## Records
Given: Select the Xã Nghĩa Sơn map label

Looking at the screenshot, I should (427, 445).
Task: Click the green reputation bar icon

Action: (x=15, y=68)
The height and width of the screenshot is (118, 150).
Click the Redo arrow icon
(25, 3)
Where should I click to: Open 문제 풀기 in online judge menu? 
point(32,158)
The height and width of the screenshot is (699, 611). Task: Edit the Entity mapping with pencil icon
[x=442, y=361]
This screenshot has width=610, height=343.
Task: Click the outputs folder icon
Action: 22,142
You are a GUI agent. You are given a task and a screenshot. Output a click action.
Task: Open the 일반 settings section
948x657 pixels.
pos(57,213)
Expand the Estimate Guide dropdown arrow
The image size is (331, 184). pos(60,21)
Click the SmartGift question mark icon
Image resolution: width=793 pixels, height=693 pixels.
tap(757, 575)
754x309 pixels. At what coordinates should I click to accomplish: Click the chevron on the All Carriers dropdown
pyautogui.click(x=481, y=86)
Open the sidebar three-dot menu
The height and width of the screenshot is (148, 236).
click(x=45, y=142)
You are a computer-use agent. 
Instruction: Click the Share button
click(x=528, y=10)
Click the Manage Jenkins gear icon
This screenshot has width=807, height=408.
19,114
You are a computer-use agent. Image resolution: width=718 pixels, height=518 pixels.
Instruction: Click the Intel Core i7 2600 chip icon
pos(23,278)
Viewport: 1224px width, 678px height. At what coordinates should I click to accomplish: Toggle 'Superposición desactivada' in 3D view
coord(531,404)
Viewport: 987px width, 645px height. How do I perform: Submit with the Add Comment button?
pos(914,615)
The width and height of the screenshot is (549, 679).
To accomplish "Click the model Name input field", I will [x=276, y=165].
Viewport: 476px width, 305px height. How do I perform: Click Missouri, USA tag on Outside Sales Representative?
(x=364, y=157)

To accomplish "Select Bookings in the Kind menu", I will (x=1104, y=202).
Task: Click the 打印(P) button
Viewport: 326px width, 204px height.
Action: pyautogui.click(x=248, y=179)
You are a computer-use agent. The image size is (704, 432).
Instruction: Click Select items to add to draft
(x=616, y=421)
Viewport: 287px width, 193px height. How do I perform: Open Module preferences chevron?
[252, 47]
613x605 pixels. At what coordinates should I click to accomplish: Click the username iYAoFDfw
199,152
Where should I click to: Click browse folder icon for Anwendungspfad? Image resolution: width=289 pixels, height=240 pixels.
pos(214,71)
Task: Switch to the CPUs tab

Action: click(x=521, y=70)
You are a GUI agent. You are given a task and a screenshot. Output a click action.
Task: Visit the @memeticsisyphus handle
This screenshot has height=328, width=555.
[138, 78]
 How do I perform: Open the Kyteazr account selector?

## Exercise directions
The data is to be reproduced in full, every line intact.

## Answer space
Given: Select the Xã Nghĩa Sơn map label

Looking at the screenshot, I should (427, 445).
Task: Click the green reputation bar icon

Action: (x=15, y=68)
The height and width of the screenshot is (118, 150).
Click the Redo arrow icon
(25, 3)
Where should I click to: Open 문제 풀기 in online judge menu? 
point(32,158)
The height and width of the screenshot is (699, 611). Task: Edit the Entity mapping with pencil icon
[x=442, y=361]
This screenshot has width=610, height=343.
Task: Click the outputs folder icon
Action: 22,142
You are a GUI agent. You are given a task and a screenshot. Output a click action.
Task: Open the 일반 settings section
948x657 pixels.
pos(57,213)
Expand the Estimate Guide dropdown arrow
The image size is (331, 184). pos(60,21)
Click the SmartGift question mark icon
Image resolution: width=793 pixels, height=693 pixels.
tap(757, 575)
754x309 pixels. At what coordinates should I click to accomplish: Click the chevron on the All Carriers dropdown
pyautogui.click(x=481, y=86)
Open the sidebar three-dot menu
The height and width of the screenshot is (148, 236).
click(x=45, y=142)
You are a computer-use agent. 
Instruction: Click the Share button
click(x=528, y=10)
Click the Manage Jenkins gear icon
This screenshot has width=807, height=408.
19,114
You are a computer-use agent. Image resolution: width=718 pixels, height=518 pixels.
Instruction: Click the Intel Core i7 2600 chip icon
pos(23,278)
Viewport: 1224px width, 678px height. At what coordinates should I click to accomplish: Toggle 'Superposición desactivada' in 3D view
coord(531,404)
Viewport: 987px width, 645px height. How do I perform: Submit with the Add Comment button?
pos(914,615)
The width and height of the screenshot is (549, 679).
To accomplish "Click the model Name input field", I will [x=276, y=165].
Viewport: 476px width, 305px height. How do I perform: Click Missouri, USA tag on Outside Sales Representative?
(x=364, y=157)

To accomplish "Select Bookings in the Kind menu", I will (x=1104, y=202).
Task: Click the 打印(P) button
Viewport: 326px width, 204px height.
Action: pyautogui.click(x=248, y=179)
You are a computer-use agent. The image size is (704, 432).
Instruction: Click Select items to add to draft
(x=616, y=421)
Viewport: 287px width, 193px height. How do I perform: Open Module preferences chevron?
[252, 47]
613x605 pixels. At what coordinates should I click to accomplish: Click the username iYAoFDfw
199,152
Where should I click to: Click browse folder icon for Anwendungspfad? Image resolution: width=289 pixels, height=240 pixels.
pos(214,71)
Task: Switch to the CPUs tab

Action: click(x=521, y=70)
You are a GUI agent. You are given a task and a screenshot. Output a click action.
Task: Visit the @memeticsisyphus handle
This screenshot has height=328, width=555.
[138, 78]
 How do I perform: Open the Kyteazr account selector?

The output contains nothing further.